In History he sees an endless cycle of progress and retrogression, analogous to the phenomena of human life. Kingdoms are born, attain maturity, and die within a definite period which rarely exceeds three generations, _i.e._, 120 years.[813] During this time they pass through five stages of development and decay.[814] It is noteworthy that Ibn Khaldún admits the moral superiority of the Nomads. For him civilisation necessarily involves corruption and degeneracy. If he did not believe in the gradual advance of mankind towards some higher goal, his pessimism was justified by the lessons of experience and by the mournful plight of the Muḥammadan world, to which his view was restricted.[815]
[Sidenote: The fall of Granada (1492 A.D.).]

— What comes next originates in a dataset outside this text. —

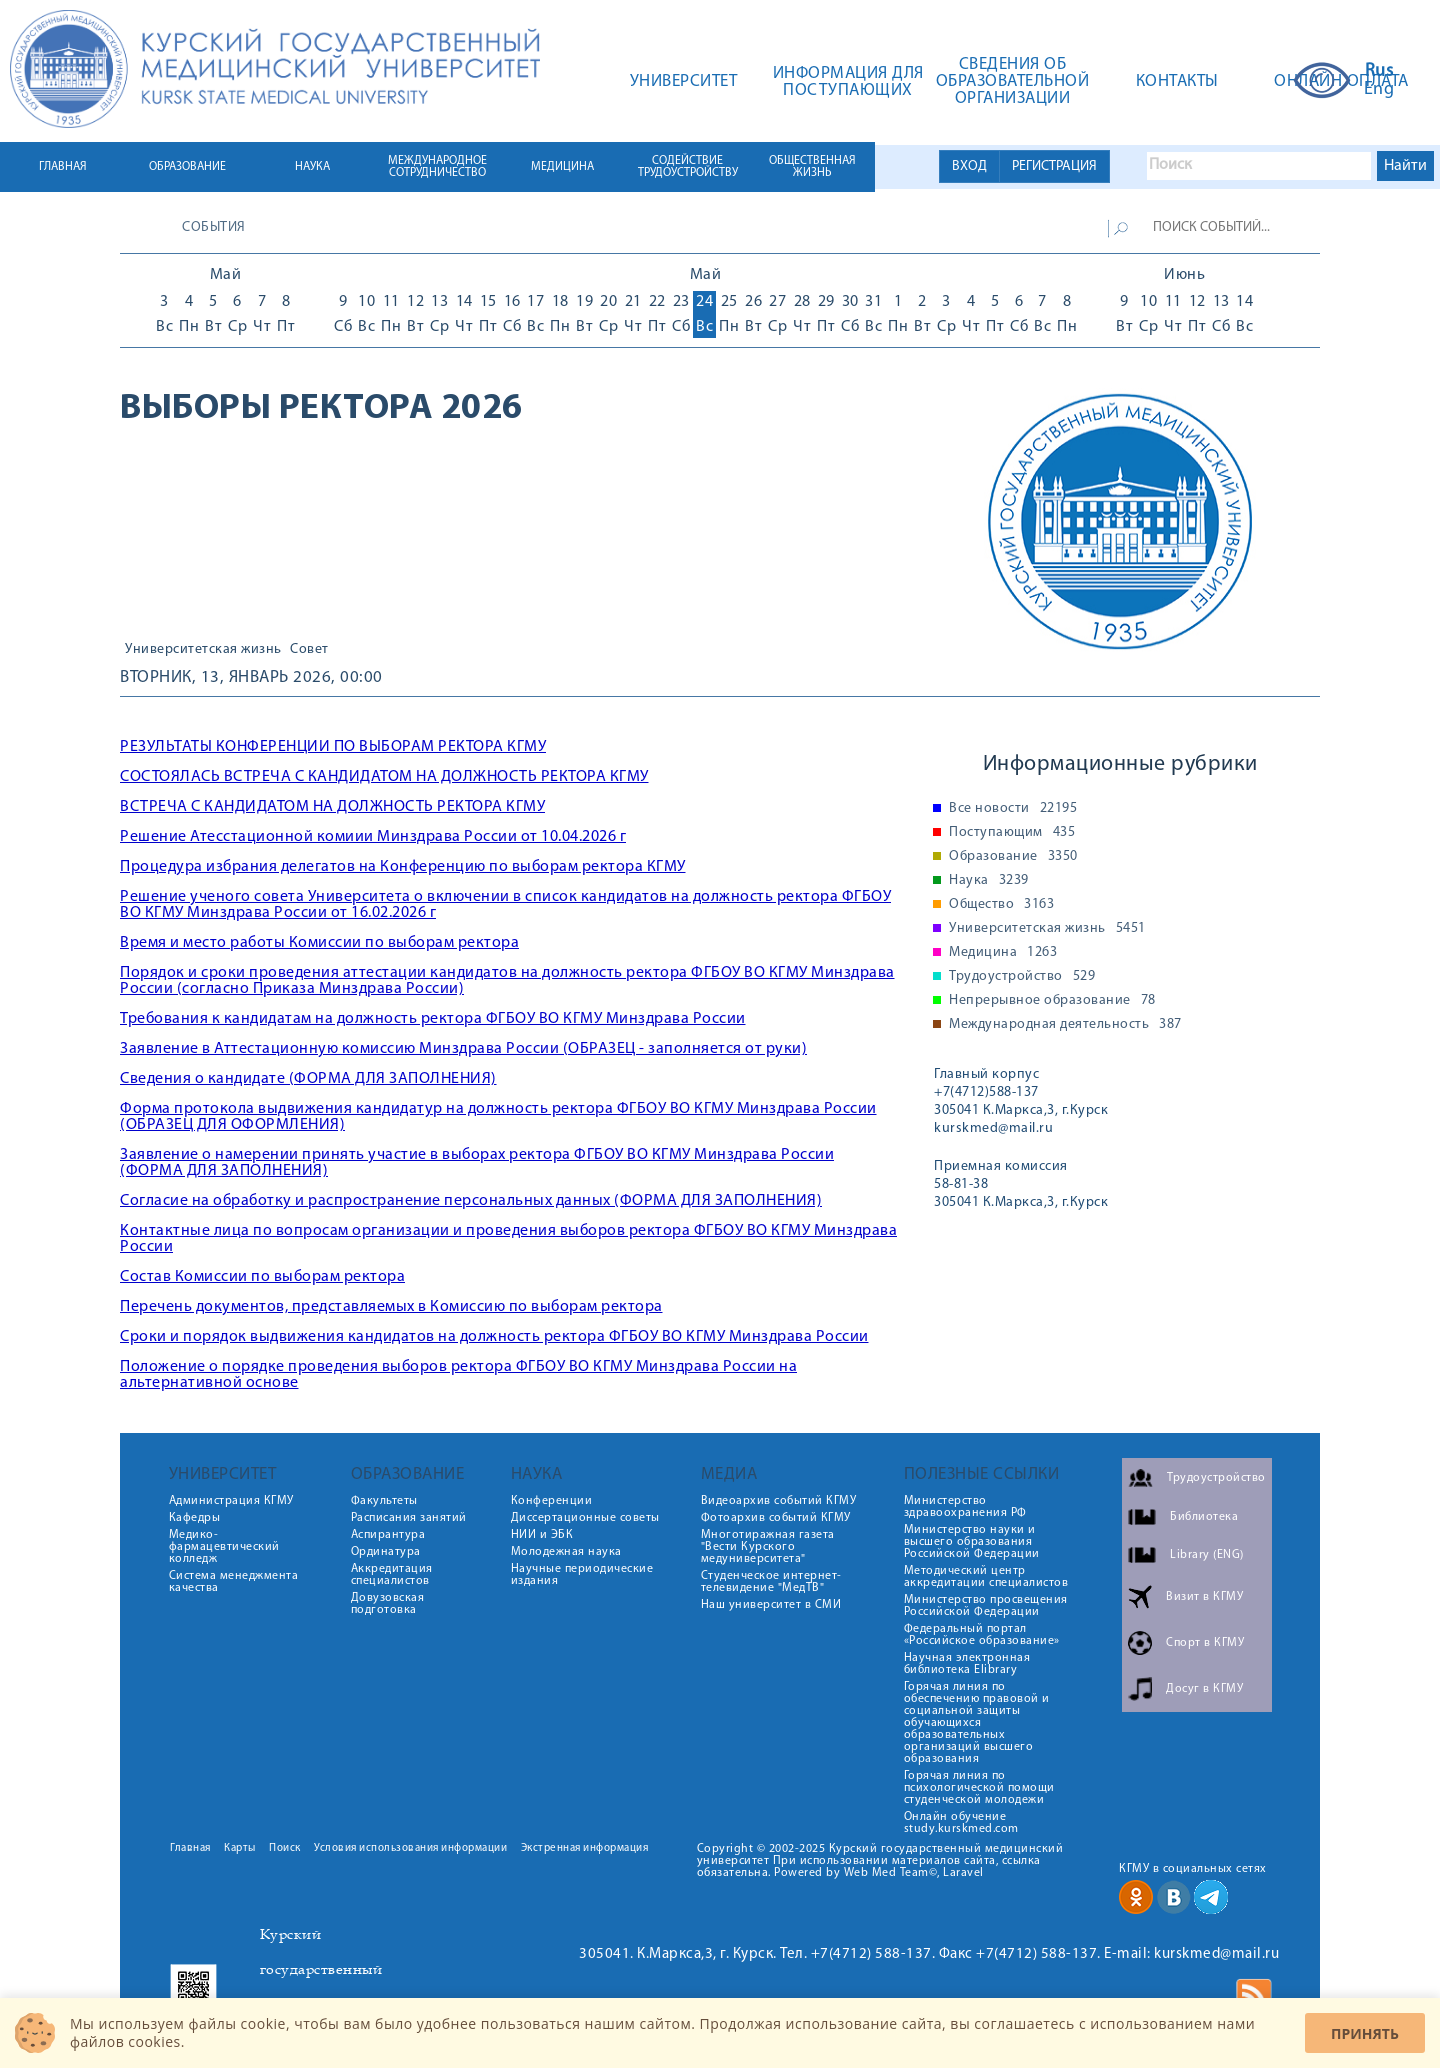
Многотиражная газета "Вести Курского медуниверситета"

In 1492 A.D. the last stronghold of the European Arabs opened its gates to Ferdinand and Isabella, and "the Cross supplanted the Crescent on the towers of Granada." The victors showed a barbarous fanaticism that was the more abominable as it violated their solemn pledges to respect the religion and property of the Moslems, and as it utterly reversed the tolerant and liberal treatment which the Christians of Spain had enjoyed under Muḥammadan rule. Compelled to choose between apostasy and exile, many preferred the latter alternative. Those who remained were subjected to a terrible persecution, until in 1609 A.D., by order of Philip III, the Moors were banished _en masse_ from Spanish soil.
[Sidenote: The Arabs in Sicily.]
Spain was not the sole point whence Moslem culture spread itself over the Christian lands. Sicily was conquered by the Aghlabids of Tunis early in the ninth century, and although the island fell into the hands of the Normans in 1071 A.D., the court of Palermo retained a semi-Oriental character. Here in the reign of Frederick II of Hohenstaufen (1194-1250 A.D.) might be seen "astrologers from Baghdád with long beards and waving robes, Jews who received princely salaries as translators of Arabic works, Saracen dancers and dancing-girls, and Moors who blew silver trumpets on festal occasions."[816] Both Frederick himself and his son Manfred were enthusiastic Arabophiles, and scandalised Christendom by their assumption of 'heathen' manners as well as by the attention which they devoted to Moslem philosophy and science. Under their auspices Arabic learning was communicated to the neighbouring towns of Lower Italy.